EXEMPLE. Son nom, Eric Dargent. Sa mission, faire en sorte de ne plus jamais entendre « Ce n’est pas possible ! ». Une jambe en moins mais une détermination à déplacer des montagnes. Son carburant : le surf. Sa destination : les sommets. Le tout en covoiturage pour que ses prothèses révolutionnaires profitent à tous. Tout est possible !
Propos recueillis avec Yassine Ayadi, Hugo Chevassus et Paul Mettetal (collège Jean Rostand, Biarritz, 64)
Les reporters “Mer & Santé”
Cette interview a été co-réalisée par des élèves de 4e B du collège Jean Rostand de Biarritz (64), à l’occasion de la conférence “Mer & Santé” et dans le cadre des ateliers de journalisme “Apprentis Reporters pour la Terre” développés et animés par ya’com (bportrat@yahoo.com ; issuu.com/beniat). Objectifs : impliquer les citoyens de demain en les faisant enquêter sur l’univers marin et ses vertus sur notre bien-être, vulgariser cette information pour la diffuser au plus grand nombre, bâtir un pont transgénérationnel !
Bonjour Éric Dargent, pouvez-vous vous présenter aux lecteurs de “Mer & Santé” ?

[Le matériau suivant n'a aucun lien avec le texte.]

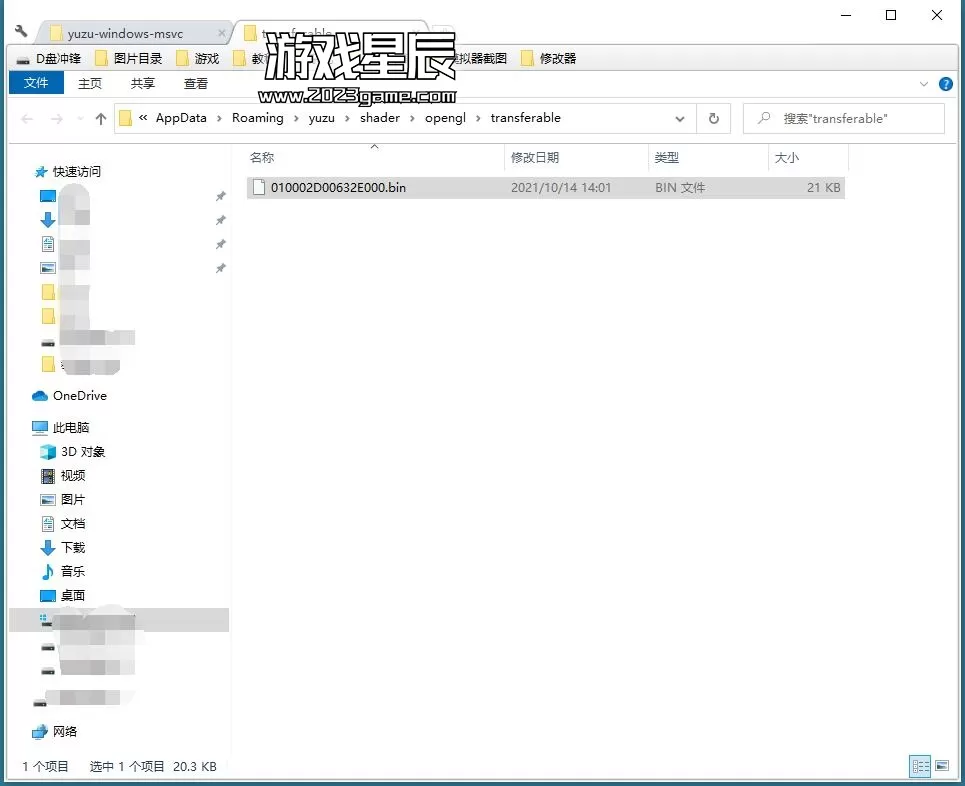Click the refresh address bar icon
This screenshot has height=786, width=965.
click(713, 118)
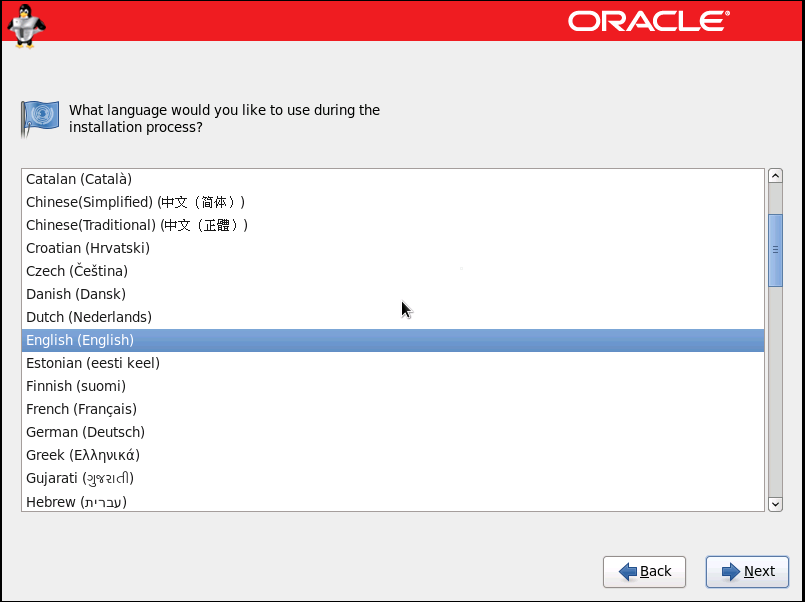Select Catalan (Català) from the list

[x=79, y=179]
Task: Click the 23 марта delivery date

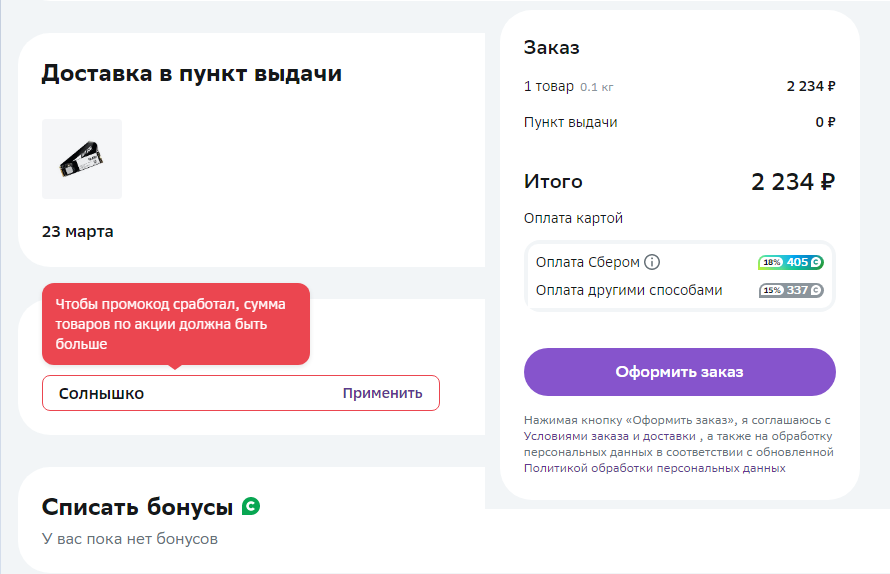Action: [78, 232]
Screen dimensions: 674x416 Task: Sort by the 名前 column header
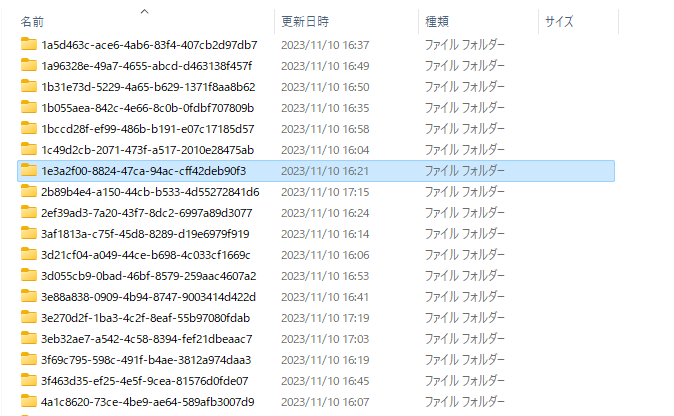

Eric Dargent, 36 ans, une femme, trois enfants, infirmier libéral. J’habite Martigues (à 30 min de route de Marseille), c’est là que j’ai débuté le surf à 9 ans. Ça peut paraître surprenant depuis Biarritz et l’océan Atlantique, mais l’hiver en Méditerranée, on peut surfer jusqu’à trois fois par semaine dans de bonnes conditions… et une eau propre ! Je pratique aussi le stand-up paddle, le skate, le snow, le funboard : je suis un passionné des sports de glisse ! Le surf, ma passion n°1, m’a conduit à voyager : France, Espagne, Portugal, Maroc, Guadeloupe et… l’île de La Réunion où j’ai eu mon accident.
Que vous est-il arrivé ?
C’était à la fois très dur à vivre et en même temps très intense : j’ai failli mourir… C’était le 19 février 2011 sur la côte ouest, à Trois-Roches “Perroquet” (à côté des Roches-Noires). Ça faisait 1h45 que je surfais et je m’apprêtais à sortir quand un requin bouledogue m’a attrapé la jambe gauche. Je me suis débattu mais j’ai eu l’impression d’avoir à faire à un énorme muscle tendu en action, c’est comme si je tapais sur un morceau de tôle ! Tout s’est passé très vite… Au bout de quelques secondes, j’ai senti que “ça relâchait”, mais il était parti avec ma jambe… Le choc ! Je me suis senti partir, alors que ma femme et mes enfants m’attendaient sur la plage… Mais j’ai reçu aussi toute cette adrénaline positive : je voulais continuer à vivre ! J’ai nagé jusqu’à la barrière de corail, je me suis serré la cuisse très fort avec mes mains pour réduire l’hémorragie jusqu’à ce qu’un surfeur me fasse un garrot avec son lycra.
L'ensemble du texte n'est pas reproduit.